One of the backbone artists was Beverly Magennis whose Tile House is mentioned above and whose ceramics classes at UNM are still looked back on fondly. Many of the works created at UNM and Tamarind have been collected by the New Mexico Museum of Art, and some of them were on display in the "14,000 Years" show that had recently closed at the Museum. An exhibit, let it be noted, that was assembled by our dapper gentleman just before his retirement from the Museum as Curator of Art last summer.

The style of Art (Big A) in Albuquerque is on the whole quite different from that found in Taos and Santa Fe. Rather than focusing on the Traditional Southwest Style as defined by the first and second generations of Santa Fe and Taos artists, Albuquerque's artists have almost all come out of the Fine Arts program at UNM, and they have almost all been heavily influenced by the contemporary styles that Raymond Jonson and the other artists who taught at UNM typically practiced.

In some ways, this was interesting to me because I don't feel any influence at all from the instructors I had when I was taking art classes in college, even though a couple of my instructors were widely known and determinedly individualistic. Their artistic styles never particularly appealed to me, and as was the case nearly universally in the late 1960's and early 1970's, teaching artistic technique was verboten. If you could draw, you could draw, but you wouldn't learn how to draw in a college art class. If you knew how to work with paints, good for you, but you wouldn't learn how to work with paint in an art class in college. And so on. No one would "teach" you anything. You were on your own to wing it and come up with whatever you could do. I did a lot of collages and assemblages as I recall, none of which I've managed to hold on to. I sort of knew how to draw and paint prior to taking classes, but there were many aspects of technique that I wasn't able to learn from arts teachers at the time, and to that extent I still feel somewhat cheated.

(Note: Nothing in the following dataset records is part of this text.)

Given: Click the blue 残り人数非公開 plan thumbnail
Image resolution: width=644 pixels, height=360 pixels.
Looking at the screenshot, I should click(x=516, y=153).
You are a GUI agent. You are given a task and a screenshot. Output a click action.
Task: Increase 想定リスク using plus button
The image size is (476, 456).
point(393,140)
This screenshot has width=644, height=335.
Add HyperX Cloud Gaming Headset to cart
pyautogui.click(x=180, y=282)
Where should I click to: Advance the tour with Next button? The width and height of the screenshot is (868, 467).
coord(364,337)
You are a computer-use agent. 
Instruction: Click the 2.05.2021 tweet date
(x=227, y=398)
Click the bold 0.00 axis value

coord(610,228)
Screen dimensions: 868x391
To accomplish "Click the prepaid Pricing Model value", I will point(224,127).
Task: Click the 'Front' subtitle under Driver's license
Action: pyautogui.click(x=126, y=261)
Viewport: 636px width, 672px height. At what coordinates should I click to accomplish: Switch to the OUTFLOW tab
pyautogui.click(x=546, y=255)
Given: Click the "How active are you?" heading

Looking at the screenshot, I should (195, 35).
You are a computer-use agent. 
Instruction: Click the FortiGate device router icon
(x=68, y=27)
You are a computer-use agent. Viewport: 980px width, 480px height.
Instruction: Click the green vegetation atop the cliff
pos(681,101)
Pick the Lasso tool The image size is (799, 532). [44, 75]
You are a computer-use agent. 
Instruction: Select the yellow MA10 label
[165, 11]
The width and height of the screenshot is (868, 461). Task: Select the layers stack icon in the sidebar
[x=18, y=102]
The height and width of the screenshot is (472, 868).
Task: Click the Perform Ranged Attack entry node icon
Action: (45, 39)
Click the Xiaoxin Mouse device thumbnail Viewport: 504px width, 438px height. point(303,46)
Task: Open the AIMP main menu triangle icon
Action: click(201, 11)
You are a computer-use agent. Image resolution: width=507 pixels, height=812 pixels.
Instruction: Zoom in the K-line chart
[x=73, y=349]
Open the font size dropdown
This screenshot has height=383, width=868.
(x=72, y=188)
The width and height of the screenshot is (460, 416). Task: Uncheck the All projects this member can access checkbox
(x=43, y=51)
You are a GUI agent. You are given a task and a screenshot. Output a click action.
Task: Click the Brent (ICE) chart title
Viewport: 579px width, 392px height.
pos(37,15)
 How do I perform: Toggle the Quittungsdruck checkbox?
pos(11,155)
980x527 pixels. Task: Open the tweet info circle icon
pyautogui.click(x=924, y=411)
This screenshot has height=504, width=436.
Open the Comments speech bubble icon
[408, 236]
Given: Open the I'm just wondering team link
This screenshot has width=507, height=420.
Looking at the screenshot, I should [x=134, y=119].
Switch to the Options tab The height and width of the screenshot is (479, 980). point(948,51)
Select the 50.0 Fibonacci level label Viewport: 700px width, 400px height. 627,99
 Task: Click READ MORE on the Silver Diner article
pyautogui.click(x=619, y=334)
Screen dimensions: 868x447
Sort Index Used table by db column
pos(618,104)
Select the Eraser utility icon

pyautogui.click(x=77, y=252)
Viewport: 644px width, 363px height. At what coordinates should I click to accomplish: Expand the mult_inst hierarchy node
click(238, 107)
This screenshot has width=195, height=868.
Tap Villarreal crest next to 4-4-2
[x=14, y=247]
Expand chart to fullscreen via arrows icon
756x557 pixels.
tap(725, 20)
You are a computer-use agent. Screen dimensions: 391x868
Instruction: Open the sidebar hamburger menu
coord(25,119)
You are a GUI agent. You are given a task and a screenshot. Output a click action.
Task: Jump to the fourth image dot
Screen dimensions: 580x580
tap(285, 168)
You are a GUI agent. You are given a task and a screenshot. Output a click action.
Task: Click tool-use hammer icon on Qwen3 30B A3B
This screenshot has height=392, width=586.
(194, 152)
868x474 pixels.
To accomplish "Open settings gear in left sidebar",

Later, much later, I would explore all kinds of techniques on my own and become fairly competent at some of them, but still I felt like it would have been a lot easier for me and others had those employed to teach us art actually deigned to do so.

Ah well, water under the bridge, long ago and far away...

The dapper gentleman asked "What do you think of when I say 'Albuquerque?'" and I thought it odd that no one mentioned the Rio Grande, the bosque, or the breathtaking sight of the Sandias looming over the city. No one mentioned the sunsets behind Mount Taylor, nor the petroglyphs on the volcanic highlands. No one mentioned the gobsmacking view at night driving in from the west, nor did they mention the canyons and trails into the mountains. No one mentioned the public art -- which is all over the city, much of it spectacular.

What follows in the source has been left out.